Exercise text:
───

For that matter, why do you concentrate on this as-yet-totally-unidentified genetic correlation between athletic excellence in some small portion of the population and race? Why not base race on lactose-tolerance/intolerance? Why not base race on sickle-cell prevalence/absence? Those are already traits that we have identified and can plot. They don’t happen to map well onto people’s perceptions of what race ought to look like, but they are substantially more solid than a hypothetical tendency to find a few members who are athletically gifted.
If there is found a set of coherent markers (perhaps at the sub-allele level that has not yet been identified) that link some enormous number of Africans, I would think that we would have the possible basis for an identified race. (Certainly we would have better evidence for shared descent.) However, those markers would have to be both inclusive and exclusive. If the same markers were found in some high percentage of non-Africans, they would cease to indicate an “African” race. If no similar markers were found among any other group, we would have then established only two races: marker-indicated and not-marker-indicated.
Stepping back: What does “race” mean?
Classically, it has meant one of the three/five/sixty “great divisions” of humanity sharing common descent. If race simply means “some group of people we want to group together,” why use the word “race” with its connotations of great divisions and common descent? It seems that using race to indicate whatever we happen to want to lump together at the moment is, at best, counter-productive.
If a group is too small to be a “great division” or has no common descent, why would anyone want to apply the word race to that group?

───

Required tasks:
- 1) Please copy the text on race from "Stepping back: What" up to and including "at best, counter-productive.".
- 2) Answer these questions on the text on race:
(a) Which two traits does it suggest as other possible bases for race?
(b) What two qualities would a set of markers need to have?
(c) Classically, race has meant one of the great divisions of humanity sharing what?
Answer from the text on race alone.

───

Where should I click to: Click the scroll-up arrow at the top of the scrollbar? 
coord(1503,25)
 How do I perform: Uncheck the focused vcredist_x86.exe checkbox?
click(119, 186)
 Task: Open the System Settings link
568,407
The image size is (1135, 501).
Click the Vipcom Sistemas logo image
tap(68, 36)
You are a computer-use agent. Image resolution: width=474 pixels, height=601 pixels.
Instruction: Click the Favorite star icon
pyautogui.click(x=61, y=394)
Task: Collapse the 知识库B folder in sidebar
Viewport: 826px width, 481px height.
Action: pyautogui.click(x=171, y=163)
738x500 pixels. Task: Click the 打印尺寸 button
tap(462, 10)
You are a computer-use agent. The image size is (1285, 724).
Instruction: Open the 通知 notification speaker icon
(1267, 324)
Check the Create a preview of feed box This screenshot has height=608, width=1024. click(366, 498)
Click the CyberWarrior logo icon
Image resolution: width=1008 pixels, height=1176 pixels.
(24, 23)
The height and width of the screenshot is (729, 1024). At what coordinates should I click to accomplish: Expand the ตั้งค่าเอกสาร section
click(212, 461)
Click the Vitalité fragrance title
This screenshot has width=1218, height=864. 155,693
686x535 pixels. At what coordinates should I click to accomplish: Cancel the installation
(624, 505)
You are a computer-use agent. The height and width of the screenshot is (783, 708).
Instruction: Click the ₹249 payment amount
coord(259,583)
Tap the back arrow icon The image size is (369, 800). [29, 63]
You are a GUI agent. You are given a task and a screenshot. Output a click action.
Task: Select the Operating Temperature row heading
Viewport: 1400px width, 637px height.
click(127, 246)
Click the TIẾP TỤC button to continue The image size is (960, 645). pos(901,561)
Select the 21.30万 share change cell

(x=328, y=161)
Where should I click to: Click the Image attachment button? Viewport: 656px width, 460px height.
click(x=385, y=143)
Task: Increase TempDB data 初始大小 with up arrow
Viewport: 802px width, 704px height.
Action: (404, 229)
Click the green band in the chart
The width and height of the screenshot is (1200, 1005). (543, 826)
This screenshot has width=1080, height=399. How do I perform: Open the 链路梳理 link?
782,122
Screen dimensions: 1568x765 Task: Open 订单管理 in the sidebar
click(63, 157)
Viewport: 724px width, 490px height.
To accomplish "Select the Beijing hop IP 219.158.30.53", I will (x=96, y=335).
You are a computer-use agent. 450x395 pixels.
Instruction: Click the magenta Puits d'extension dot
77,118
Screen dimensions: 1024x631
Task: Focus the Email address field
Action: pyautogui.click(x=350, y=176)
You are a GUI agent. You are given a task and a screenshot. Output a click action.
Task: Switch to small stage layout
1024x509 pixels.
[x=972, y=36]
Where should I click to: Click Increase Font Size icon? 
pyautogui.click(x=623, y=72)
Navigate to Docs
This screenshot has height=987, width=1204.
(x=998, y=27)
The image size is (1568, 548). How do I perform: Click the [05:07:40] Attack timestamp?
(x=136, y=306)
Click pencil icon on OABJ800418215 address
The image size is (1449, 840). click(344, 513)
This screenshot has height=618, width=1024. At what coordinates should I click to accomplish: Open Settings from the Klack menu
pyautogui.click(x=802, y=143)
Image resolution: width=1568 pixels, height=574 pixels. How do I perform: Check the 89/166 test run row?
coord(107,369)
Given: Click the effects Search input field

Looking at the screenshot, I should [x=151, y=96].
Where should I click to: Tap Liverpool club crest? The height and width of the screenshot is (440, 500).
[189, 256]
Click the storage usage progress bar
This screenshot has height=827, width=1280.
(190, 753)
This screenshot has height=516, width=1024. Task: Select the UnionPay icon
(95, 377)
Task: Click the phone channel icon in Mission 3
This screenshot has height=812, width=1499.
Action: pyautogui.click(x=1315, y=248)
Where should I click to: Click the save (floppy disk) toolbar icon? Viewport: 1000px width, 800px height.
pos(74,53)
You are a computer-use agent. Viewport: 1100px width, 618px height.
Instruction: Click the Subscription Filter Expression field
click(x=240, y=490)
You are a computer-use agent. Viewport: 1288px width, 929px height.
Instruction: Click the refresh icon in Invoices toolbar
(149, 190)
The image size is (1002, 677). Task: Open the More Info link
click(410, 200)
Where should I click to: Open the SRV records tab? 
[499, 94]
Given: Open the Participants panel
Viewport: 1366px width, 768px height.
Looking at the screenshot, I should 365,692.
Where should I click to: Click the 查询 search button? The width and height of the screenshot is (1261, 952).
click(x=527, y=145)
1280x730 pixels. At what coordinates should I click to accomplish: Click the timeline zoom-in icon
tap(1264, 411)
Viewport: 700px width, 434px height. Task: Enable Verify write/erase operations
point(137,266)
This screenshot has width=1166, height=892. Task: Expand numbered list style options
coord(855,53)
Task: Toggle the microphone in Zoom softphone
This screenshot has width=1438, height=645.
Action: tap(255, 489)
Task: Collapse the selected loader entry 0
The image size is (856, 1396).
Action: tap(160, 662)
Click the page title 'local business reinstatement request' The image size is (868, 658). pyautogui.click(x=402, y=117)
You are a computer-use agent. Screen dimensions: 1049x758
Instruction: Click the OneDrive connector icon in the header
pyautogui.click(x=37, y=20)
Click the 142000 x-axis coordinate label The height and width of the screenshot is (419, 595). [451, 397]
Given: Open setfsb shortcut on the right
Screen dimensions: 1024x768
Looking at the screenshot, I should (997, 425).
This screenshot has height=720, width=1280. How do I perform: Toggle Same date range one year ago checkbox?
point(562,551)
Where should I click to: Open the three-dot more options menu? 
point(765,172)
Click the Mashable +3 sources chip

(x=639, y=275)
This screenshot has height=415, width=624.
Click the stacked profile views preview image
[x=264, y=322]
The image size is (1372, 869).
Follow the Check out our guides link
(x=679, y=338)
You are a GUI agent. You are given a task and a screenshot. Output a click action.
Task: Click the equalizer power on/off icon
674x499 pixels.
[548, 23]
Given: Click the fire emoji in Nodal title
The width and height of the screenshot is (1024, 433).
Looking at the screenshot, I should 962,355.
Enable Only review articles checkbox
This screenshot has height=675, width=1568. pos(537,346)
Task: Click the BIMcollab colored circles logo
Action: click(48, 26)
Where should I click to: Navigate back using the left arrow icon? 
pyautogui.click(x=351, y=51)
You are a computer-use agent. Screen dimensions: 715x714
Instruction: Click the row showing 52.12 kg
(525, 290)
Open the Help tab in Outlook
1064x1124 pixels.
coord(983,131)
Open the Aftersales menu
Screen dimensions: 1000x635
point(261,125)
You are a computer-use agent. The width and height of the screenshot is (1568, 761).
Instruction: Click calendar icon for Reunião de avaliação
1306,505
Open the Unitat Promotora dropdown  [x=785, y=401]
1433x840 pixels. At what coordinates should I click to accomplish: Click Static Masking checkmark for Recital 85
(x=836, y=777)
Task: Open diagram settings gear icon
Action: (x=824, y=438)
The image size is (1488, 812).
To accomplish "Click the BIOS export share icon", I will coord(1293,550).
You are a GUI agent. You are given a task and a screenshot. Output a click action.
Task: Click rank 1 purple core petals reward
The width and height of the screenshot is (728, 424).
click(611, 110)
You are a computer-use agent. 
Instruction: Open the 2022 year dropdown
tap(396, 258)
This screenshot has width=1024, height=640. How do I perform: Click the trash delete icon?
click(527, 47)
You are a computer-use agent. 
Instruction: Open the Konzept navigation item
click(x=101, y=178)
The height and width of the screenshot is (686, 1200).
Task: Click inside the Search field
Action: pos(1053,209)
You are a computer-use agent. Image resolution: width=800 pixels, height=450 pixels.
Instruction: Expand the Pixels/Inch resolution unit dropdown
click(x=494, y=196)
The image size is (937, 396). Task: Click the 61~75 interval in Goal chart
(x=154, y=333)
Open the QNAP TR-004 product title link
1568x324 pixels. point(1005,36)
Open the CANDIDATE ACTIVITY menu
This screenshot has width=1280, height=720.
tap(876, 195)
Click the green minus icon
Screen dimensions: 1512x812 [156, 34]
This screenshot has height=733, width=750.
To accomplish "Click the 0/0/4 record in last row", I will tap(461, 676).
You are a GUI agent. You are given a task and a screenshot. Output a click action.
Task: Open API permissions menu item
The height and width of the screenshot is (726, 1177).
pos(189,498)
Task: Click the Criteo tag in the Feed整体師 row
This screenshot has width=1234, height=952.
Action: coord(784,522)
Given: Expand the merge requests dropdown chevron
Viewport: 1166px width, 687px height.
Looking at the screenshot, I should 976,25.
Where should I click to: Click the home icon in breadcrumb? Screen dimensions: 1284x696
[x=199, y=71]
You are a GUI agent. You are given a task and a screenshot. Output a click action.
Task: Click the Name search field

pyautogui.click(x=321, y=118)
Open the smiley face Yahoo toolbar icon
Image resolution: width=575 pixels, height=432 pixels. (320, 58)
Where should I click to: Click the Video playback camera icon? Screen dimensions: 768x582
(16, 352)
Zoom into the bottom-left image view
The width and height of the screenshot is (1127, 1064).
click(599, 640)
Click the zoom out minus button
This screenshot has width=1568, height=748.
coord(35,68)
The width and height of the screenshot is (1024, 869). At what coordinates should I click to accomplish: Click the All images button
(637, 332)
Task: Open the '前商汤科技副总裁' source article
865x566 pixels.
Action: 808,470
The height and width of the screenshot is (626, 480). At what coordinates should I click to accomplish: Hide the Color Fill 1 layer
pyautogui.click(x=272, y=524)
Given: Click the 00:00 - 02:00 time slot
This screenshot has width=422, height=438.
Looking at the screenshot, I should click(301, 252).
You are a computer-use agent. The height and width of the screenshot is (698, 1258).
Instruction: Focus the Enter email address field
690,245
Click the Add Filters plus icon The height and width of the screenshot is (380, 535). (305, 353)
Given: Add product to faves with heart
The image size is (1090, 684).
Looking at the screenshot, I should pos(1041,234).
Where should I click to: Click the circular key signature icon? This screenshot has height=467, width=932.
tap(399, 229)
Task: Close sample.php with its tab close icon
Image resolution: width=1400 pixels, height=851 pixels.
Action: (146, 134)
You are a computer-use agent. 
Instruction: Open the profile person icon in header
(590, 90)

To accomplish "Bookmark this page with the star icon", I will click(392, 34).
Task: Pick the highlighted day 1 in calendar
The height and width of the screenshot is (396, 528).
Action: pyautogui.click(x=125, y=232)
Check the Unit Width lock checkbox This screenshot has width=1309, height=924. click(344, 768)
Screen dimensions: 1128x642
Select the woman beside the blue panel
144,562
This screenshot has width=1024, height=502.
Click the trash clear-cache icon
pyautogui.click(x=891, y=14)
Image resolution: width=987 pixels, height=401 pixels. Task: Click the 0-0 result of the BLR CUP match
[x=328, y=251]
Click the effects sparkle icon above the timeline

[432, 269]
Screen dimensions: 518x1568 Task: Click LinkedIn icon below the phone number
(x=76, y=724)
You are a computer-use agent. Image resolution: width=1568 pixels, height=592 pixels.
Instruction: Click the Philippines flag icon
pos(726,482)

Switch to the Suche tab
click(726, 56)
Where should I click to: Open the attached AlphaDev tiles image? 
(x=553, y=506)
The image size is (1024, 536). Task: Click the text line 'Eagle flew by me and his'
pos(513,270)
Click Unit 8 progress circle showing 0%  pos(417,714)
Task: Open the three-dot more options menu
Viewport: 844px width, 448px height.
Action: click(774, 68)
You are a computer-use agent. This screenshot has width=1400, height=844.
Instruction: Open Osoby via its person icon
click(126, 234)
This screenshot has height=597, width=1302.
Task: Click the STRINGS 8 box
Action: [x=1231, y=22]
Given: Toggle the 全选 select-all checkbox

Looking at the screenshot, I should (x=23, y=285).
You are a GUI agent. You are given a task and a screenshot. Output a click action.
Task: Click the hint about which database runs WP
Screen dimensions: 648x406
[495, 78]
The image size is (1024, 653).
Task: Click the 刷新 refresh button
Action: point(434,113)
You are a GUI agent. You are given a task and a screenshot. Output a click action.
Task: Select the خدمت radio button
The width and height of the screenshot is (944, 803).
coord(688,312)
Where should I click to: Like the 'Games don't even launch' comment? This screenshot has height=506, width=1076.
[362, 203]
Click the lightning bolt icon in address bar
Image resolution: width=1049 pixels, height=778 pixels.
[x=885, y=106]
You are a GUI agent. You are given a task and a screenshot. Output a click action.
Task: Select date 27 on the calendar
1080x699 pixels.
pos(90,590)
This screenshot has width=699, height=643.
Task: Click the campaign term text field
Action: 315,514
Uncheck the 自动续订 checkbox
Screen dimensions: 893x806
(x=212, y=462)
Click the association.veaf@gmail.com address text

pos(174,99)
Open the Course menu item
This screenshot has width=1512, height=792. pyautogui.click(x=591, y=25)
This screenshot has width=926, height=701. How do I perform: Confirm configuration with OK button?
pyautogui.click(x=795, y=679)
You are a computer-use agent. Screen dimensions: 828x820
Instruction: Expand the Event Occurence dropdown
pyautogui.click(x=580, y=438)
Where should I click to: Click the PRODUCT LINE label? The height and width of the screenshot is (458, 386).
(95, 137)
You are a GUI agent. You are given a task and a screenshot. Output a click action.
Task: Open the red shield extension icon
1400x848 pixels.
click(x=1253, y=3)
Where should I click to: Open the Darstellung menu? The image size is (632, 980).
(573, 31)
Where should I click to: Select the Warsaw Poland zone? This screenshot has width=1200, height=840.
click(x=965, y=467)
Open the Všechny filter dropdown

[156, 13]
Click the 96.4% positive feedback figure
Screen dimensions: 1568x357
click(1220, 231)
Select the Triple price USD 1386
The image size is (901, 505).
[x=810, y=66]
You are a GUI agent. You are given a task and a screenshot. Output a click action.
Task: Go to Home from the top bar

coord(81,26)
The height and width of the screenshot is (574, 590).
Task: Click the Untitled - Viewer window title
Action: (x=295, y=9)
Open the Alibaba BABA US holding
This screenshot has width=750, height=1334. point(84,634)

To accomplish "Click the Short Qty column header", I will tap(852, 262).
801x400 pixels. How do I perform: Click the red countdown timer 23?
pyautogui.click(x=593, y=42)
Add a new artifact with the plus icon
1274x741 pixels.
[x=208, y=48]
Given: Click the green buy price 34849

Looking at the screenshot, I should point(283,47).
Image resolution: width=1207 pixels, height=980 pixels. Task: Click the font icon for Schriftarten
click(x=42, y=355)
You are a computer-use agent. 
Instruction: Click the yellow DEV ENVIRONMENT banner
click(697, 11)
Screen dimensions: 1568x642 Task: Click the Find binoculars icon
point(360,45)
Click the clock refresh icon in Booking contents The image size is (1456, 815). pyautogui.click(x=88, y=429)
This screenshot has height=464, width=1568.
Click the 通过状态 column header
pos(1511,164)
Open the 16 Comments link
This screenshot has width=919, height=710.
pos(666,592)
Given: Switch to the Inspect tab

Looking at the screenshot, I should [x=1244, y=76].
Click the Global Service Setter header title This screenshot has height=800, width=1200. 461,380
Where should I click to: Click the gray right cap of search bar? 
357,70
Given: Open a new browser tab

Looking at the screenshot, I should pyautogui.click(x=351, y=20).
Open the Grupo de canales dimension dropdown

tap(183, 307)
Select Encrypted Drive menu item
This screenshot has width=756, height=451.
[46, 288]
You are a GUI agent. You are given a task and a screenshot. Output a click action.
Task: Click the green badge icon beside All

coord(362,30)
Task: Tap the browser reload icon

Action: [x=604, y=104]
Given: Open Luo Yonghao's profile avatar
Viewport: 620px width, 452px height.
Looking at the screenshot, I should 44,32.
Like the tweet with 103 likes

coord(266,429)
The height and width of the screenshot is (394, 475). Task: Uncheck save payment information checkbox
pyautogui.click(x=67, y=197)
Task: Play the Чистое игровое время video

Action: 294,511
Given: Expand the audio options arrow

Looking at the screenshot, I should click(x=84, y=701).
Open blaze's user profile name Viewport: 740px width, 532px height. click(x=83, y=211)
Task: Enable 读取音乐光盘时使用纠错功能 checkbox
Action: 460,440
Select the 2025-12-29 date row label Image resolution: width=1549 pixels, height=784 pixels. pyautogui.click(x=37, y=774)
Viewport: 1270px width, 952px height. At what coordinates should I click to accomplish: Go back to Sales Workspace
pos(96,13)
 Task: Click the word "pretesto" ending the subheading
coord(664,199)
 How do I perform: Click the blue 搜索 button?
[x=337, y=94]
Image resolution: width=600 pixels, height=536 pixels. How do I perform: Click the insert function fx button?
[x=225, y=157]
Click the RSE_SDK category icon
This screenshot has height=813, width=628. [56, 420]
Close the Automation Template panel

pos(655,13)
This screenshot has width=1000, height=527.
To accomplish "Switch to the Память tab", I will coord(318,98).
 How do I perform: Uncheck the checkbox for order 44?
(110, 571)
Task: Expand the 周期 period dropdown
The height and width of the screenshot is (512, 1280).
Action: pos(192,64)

───

Outputs in order:
- 1)
Stepping back: What does “race” mean?
Classically, it has meant one of the three/five/sixty “great divisions” of humanity sharing common descent. If race simply means “some group of people we want to group together,” why use the word “race” with its connotations of great divisions and common descent? It seems that using race to indicate whatever we happen to want to lump together at the moment is, at best, counter-productive.

- 2)
(a) Lactose-tolerance/intolerance and sickle-cell prevalence/absence.
(b) They would have to be both inclusive and exclusive.
(c) Common descent.